> [Texto proporcionado]
¿No hay límite para el amor?

Por Fátima López Poletti.

¿De qué hablamos cuando hablamos de amor y por qué cabría la posibilidad de limitarlo? A continuación, intentaré dar respuesta a dicho interrogante (o al menos aproximarme a su dilucidación), mediante la reflexión de una pasión tan poderosa como enigmática: el amor.

Ahora bien, ¿qué es el amor? Un simple interrogante que encierra en sí mismo una potencialidad abrumadora; nos recuerda la dicha que genera tan digno sentir y, al mismo tiempo, la imposibilidad de abarcarlo en su totalidad. No somos ajenos a él, pues, todos, en algún momento, lo contemplamos y vivenciamos por alguien o por algo. Experimentamos un sentimiento íntimo y personal, que entreteje una maraña de bienestar individual y, a la vez compartido; nos abraza internamente en un sortilegio de gozo, cariño y afecto; acoge y abraza nuestro espíritu y transmuta, cual diáfana conversión, nuestro ser.

Intentar definir al amor es clasificarlo, y al clasificarlo lo reducimos, lo condicionamos y lo destruimos. Intentar entenderlo es emprender una misión que está condenada a fracasar, puesto que difícilmente se comprende aquello que sólo se siente. Hay quienes han intentado superar tales obstáculos elaborando explicaciones científicas que bregan por descifrar el misterio del amor.

¿Ciencia o metafísica? Podríamos afirmar que existe entre ellas una relación necesaria y recíproca. La explicación científica representa la fría razón; calculadora, precisa y exacta. Por el contrario, la metafísica suele asociarse con la ética, la moral, la naturaleza y la contemplación del ser; es decir, con aquello que va más allá de lo que se nos manifiesta como verdadero. Sin embargo, cuando del amor se trata, ni una ni la otra se presentan como autosuficientes. La ciencia sin metafísica es rigidez absoluta; la metafísica sin ciencia es creencia infundada.

> [Información dada]
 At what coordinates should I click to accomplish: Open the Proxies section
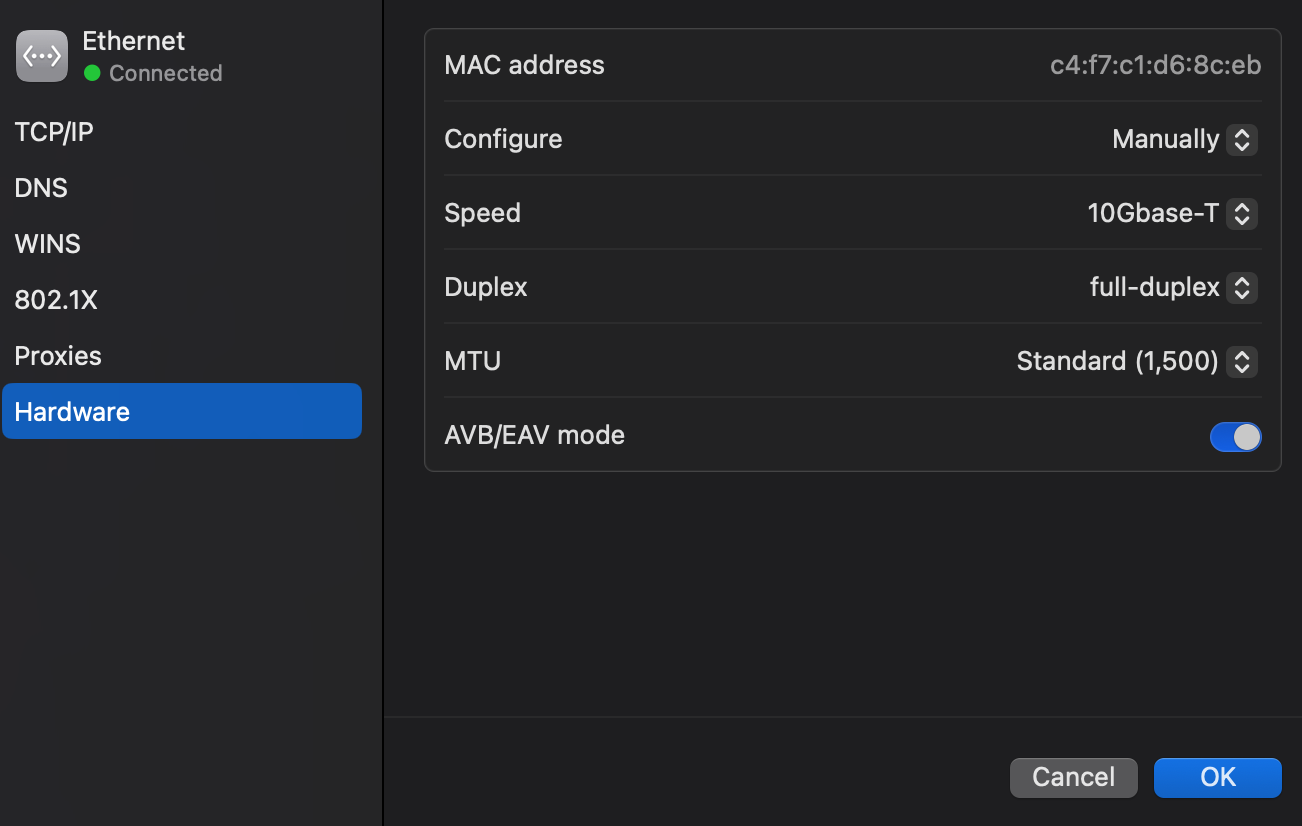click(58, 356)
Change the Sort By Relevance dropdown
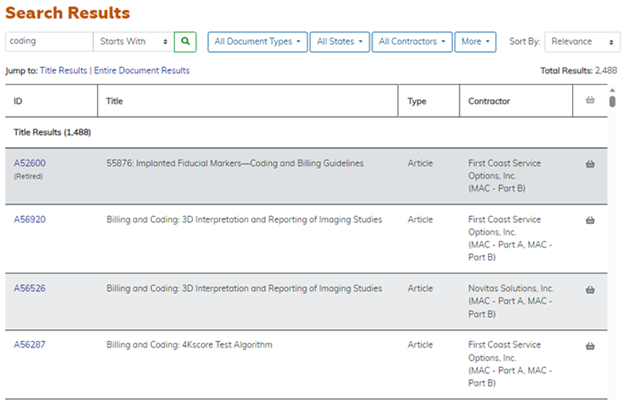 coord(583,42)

---

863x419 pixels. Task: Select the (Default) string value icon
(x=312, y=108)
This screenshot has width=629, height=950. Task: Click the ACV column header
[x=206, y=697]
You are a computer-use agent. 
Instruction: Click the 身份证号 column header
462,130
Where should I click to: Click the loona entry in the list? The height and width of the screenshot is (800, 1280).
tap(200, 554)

> [Qué harás]
Prosigue, por favor, el texto sobre el amor a partir de su última oración.

> [Resultado del ejercicio]
En una primera aproximación, podríamos afirmar que el amor, y más precisamente, el amor al otro, se transforma en un amor ontológico. Es decir, que el amor de pareja impulsa el amor al saber. Pero, ¿arriba este a su objetivo? El amor busca algo que sabe que nunca va a alcanzar. La paradoja trágica radica, entonces, en el hecho de considerar que este se presenta como una búsqueda insaciable, ya que cuando logra alcanzar aquello que tanto anhela, se disuelve y se pierde. Si el amor es la búsqueda, debería estar siempre a metros de lograr su objetivo, pero nunca conquistarlo. El amor, por ende, sería sinónimo de “movimiento”; es decir,  de aquello que está en potencia, en tanto esta en potencia; sería la búsqueda en tanto búsqueda. Podemos entenderlo como un estado de éxtasis y, a la vez, de moderada frustración que se experimenta al saber que hay algo más allá de lo físico que nos llama pero que, a su vez, no nos será entregado totalmente.

El amor no es la posibilidad de acceder a la plenitud, sino la inagotable intención de alcanzarla, en tanto ésta no se adquiera aún.

Lo fatídico del amor se traduce en la imposibilidad de evitarlo. No elegimos querer, así como tampoco elegimos nacer, por ejemplo. Ambos acontecimientos nos afectan en lo íntimo de nuestro ser y, a su vez, se escapan de nuestro control. Podemos racionalizar el amor, pero no podemos evitar amar; simplemente sucede.

Es necesario replantear la cuestión del sentido de lo que hacemos entre la razón y la pasión. Nuestra relación con el otro no es afectiva porque primero ha sido racional, sino que, por el contrario, es primariamente afectiva y luego racional. Es decir, que el amor se relaciona íntimamente con la indefinición, entendiendo por tal aquella zona en la que no se dominan los sentimientos.

En el padecimiento del amor, todo cálculo nos puede indicar lo inoportuno de enamorarnos y, sin embargo, nos sentimos atraídos, seducidos y embelesados por lo inconveniente. El amor tiene algo de impotencia, pues es una pasión. Etimológicamente, la palabra “pasión” deriva del latín passio, y éste del verbo pati, patior, que significa “padecer”. El amor nos toma, nos arrebata, quitándonos la posibilidad de decisión. El autodominio, la autonomía y la autodeterminación colapsan y se desdibujan frente a él, ya que éste no se sustenta en un juicio racional. No elegimos el amor, sino que es él el que nos elije a nosotros.

Si nos remontamos a la mitología griega, nos encontraremos con tres diosas que representaban diferentes características del amor: Eros, Philia y Ágape. Eros encarnaba el amor pasional, lo que actualmente podríamos denominar “enamoramiento”; Philia se manifestaba como el verdadero amor, es decir, como la dicha de amar; y Ágape, era aquella que representaba al amor sin fronteras. Desde antaño, se ha intentado explicar el amor sobre la base de relatos, mitos y leyendas. Éste, por lo tanto, es un relato en el que convergen fuerzas conscientes e inconscientes; es una idea que aspira a alcanzar cierta inspiración trascendental; es arte que conmueve, emociona, inspira y crea.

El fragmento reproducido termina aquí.